The bishops said they were “encouraged” by D&P’s intention to review its mandate in light of Pope Benedict XVI’s latest encyclical Caritas in Veritate and to vet its overseas partners through local bishops’ conferences. They affirmed the “excellent work” the development agency has done over the years.

The funds had been withheld after online reports began surfacing last March on LifeSiteNews.com alleging some of D&P’s overseas partners had been funding projects through agencies that were pro-abortion. Toronto Archbishop Thomas Collins had withheld about $1 million in funds from the archdiocese’s ShareLife campaign, agreeing to release them only to projects with overseas partners approved by the local bishop.

In the statement, the bishops acknowledged the online reports had “shaken the faith of some of the faithful.”

On Oct. 19, in public session, Charlottetown Bishop Richard Grecco, one of two bishops on the D&P board, released the agency’s annual report, which revealed the controversy’s effects on the Share Lent collection were “minimal” and donations were “in line” with 2008 contributions across Canada.
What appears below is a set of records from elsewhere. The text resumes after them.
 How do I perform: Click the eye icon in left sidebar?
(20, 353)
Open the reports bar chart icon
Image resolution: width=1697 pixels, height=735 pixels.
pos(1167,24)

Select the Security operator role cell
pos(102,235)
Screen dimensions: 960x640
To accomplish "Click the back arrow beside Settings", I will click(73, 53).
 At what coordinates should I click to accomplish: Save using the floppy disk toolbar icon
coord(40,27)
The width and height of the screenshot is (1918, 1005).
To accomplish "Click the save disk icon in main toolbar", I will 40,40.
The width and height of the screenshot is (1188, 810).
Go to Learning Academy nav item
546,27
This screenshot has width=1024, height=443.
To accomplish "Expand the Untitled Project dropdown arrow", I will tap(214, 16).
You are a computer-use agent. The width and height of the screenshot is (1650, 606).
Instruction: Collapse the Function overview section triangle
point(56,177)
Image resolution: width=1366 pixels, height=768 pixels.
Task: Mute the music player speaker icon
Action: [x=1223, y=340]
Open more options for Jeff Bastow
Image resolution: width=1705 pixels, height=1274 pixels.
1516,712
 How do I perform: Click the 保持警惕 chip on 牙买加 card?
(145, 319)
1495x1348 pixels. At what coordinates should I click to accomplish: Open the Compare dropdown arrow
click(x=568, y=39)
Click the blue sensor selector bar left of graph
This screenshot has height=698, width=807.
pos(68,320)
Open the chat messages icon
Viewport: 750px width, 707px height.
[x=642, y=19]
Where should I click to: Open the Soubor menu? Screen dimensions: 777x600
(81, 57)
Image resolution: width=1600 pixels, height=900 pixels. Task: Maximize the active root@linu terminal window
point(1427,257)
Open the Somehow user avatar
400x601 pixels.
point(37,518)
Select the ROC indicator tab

Grecco said D&P is taking steps to “ensure appropriate oversight and monitoring of partner activities to avoid further controversies” through a working group. The agency has also established a theological reflection committee.

The bulk of the D&P discussion took place behind closed doors on Oct. 20, resulting in the bishops’ decision to appoint a new ad hoc committee to put D&P under tighter supervision. On Dec. 2, the CCCB’s Permanent Council will appoint its members.

The agency has operated independently of the CCCB, though two bishops sit on its board. The ad hoc committee will allow the bishops to “collaborate” with D&P to “ensure that the implementation of its mandate is in harmony with the identity and mission of the church,” according to the statement.

The new committee will also help the agency live up to the recommendations of a report of inquiry two bishops made last June after a trip to Mexico to investigate five D&P partners which were the subject of initial reports. It will report to the CCCB’s next plenary in 2010.

The D&P controversy also prompted the bishops to reassess how they respond to life issues.

“If bishops don’t step up others will who may present a distorted view of the church’s teaching,” London Bishop Ronald Fabbro told a closed door session on pro-life issues, according to a CCCB news release. “We need to inform our people on the foundations of our faith.”

The Permanent Council will create a second ad hoc committee to “develop an intermediate and a long-term strategy for the promotion of a culture of life and family in Canada.” It will report to a subsequent meeting of the Permanent Council.